Qual è l’incidenza di livelli elevati di lipoproteina(a) nella popolazione?
“Le percentuali variano a seconda degli studi e delle popolazioni considerate. Si parla di un 20-25%, ma è importante concentrarsi sul singolo paziente piuttosto che sulle statistiche generali. Inoltre, bisogna considerare di quanto il valore supera la soglia considerata normale, che è di 50 microgrammi su decilitro o 105 nanomoli su litro, a dipendenza dell’unità di misura che si considera. Insomma, ha poco senso fare medicina sui numeri statistici, anche perché altrimenti si rischierebbe di sovracurare alcuni pazienti e sottocurarne altri”.
Perché c’è stato un cambiamento nelle linee guida europee riguardo alla lipoproteina(a)?
“Ci sono due motivi principali. Per prima cosa, si conoscono sempre meglio i meccanismi dell’arteriosclerosi e ci si è accorti che, nonostante il controllo del colesterolo LDL, gli infarti continuano a verificarsi. In questo senso la Lp(a) si va certamente ad aggiungere come fattore di rischio. Secondariamente, all’orizzonte ci sono nuovi farmaci che potrebbero interferire con la lipoproteina(a) riducendola, la sua misurazione diventa quindi più importante”.
A questo proposito, al momento non c’è ancora un farmaco apposito, ma gli studi sono avanzati e si prevede che potrebbero arrivare delle terapie già nel corso del 2026… È così?

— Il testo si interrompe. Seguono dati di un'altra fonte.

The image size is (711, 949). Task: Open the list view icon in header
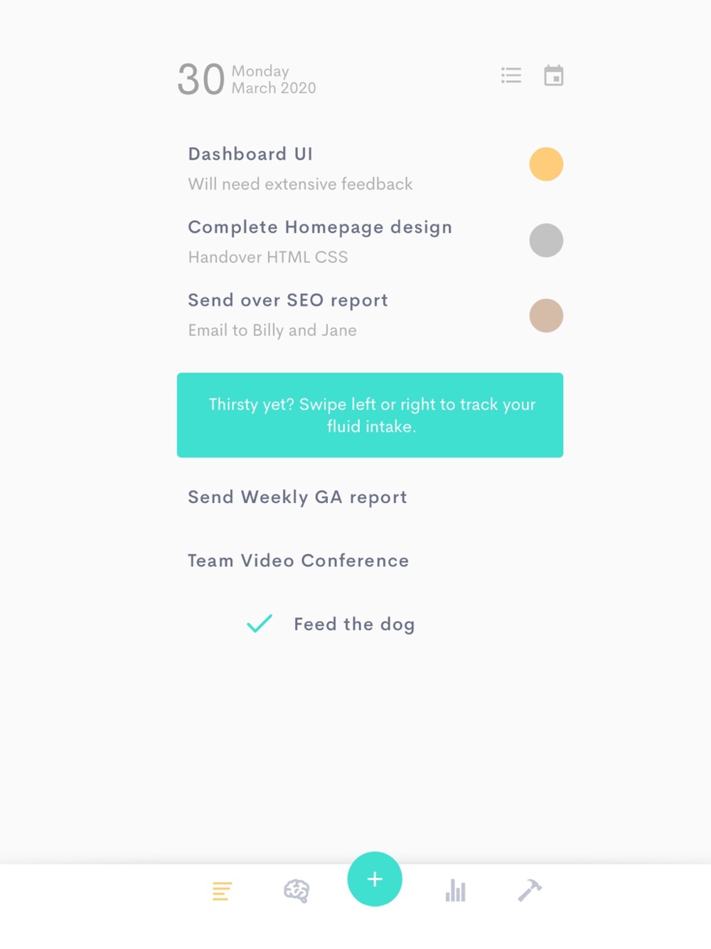tap(511, 75)
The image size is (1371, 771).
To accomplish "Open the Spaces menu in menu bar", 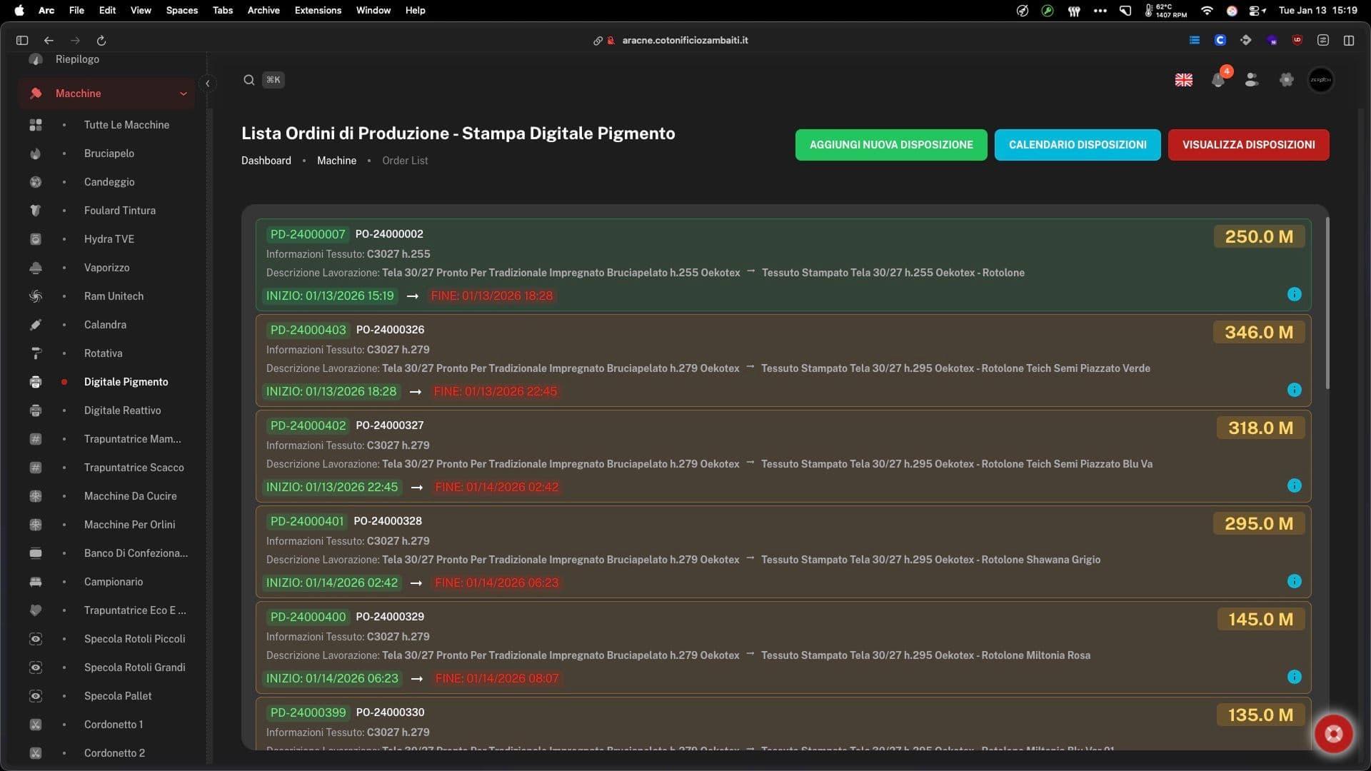I will coord(181,10).
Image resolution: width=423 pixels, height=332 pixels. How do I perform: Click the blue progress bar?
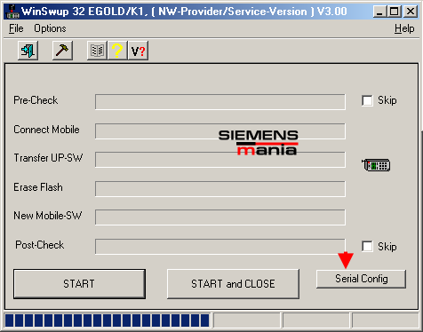coord(108,320)
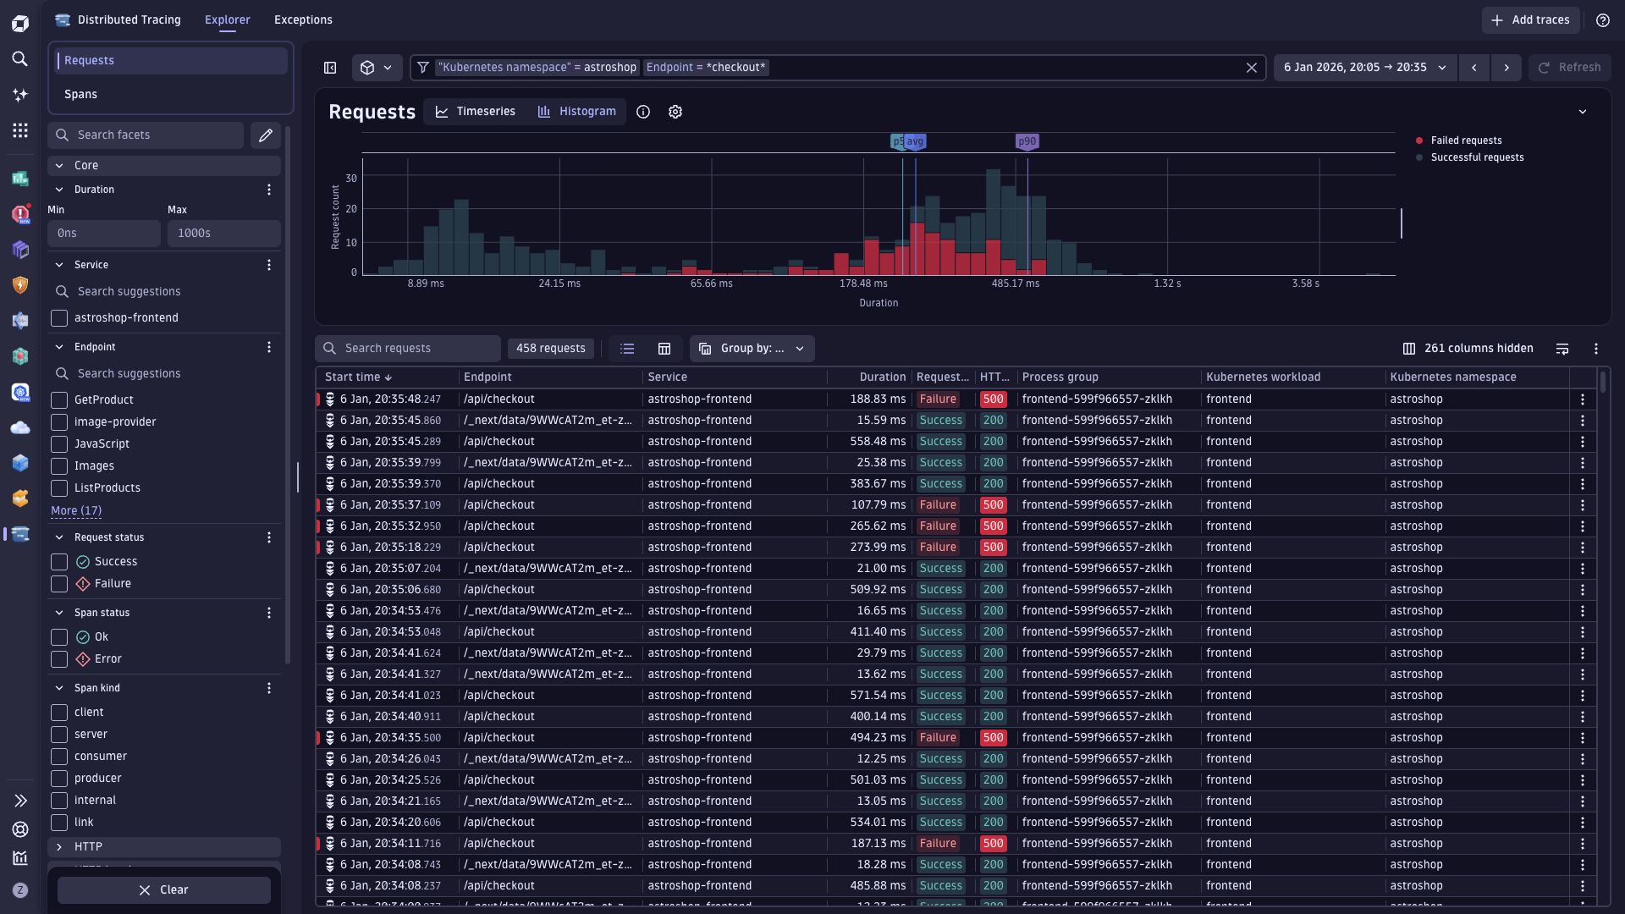This screenshot has height=914, width=1625.
Task: Toggle the facets sidebar panel icon
Action: coord(330,68)
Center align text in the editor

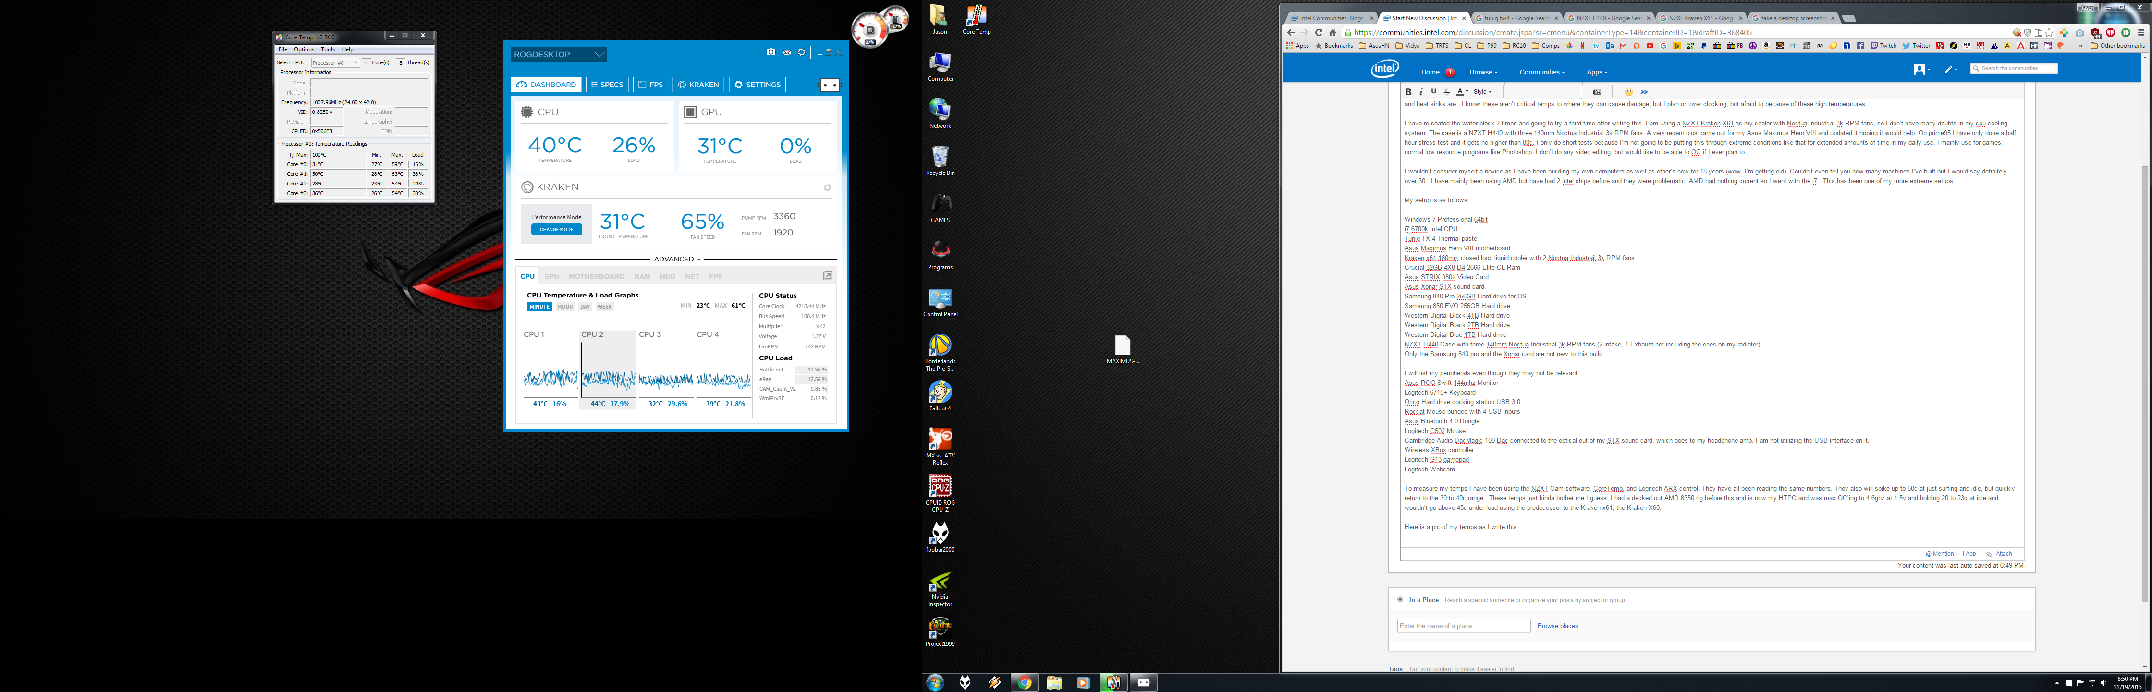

“In realtà non è vero che non c’è ancora niente, perché gli anticorpi che noi usiamo già ora per abbassare il colesterolo classico nei pazienti che non tollerano le statine (farmaci che abbassano il colesterolo, ndr) vanno ad abbassare anche la Lp(a). Si tratta però di iniezioni molto costose e non è quindi accettata come indicazione quella di prescrivere questi anticorpi solo per i livelli di Lp(a). Però come diceva ci sono anche farmaci già in fase avanzata di studio e quindi la misurazione assume più importanza. Qualcuno a questo proposito potrebbe pensare malignamente che visto che ci sono farmaci in arrivo, ecco che spunta la raccomandazione di misurare la Lp(a) come nuovo fattore di rischio. In realtà questo fattore di rischio è ampiamente documentato da tempo, non è un’invenzione, ma proprio perché si prospettano possibilità terapeutiche cambiano le raccomandazioni”.
Come funziona il test per rilevare i livelli di lipoproteina(a)?
“È un semplice esame del sangue che si può fare insieme al normale profilo lipidico. Non è particolarmente costoso e può essere eseguito in qualsiasi laboratorio. Si consiglia di farlo almeno una volta nella vita, specialmente dopo i 40 anni”.
Qual è l’approccio consigliato una volta misurata la lipoproteina(a)?
“È fondamentale interpretare il risultato nel contesto generale del paziente. Non bisogna né sottovalutare né sopravvalutare il rischio. L’approccio moderno prevede una medicina “smart”, dove medico e paziente creano un’alleanza terapeutica, condividendo la scelta del trattamento in base ai pro e contro e alle preferenze individuali”.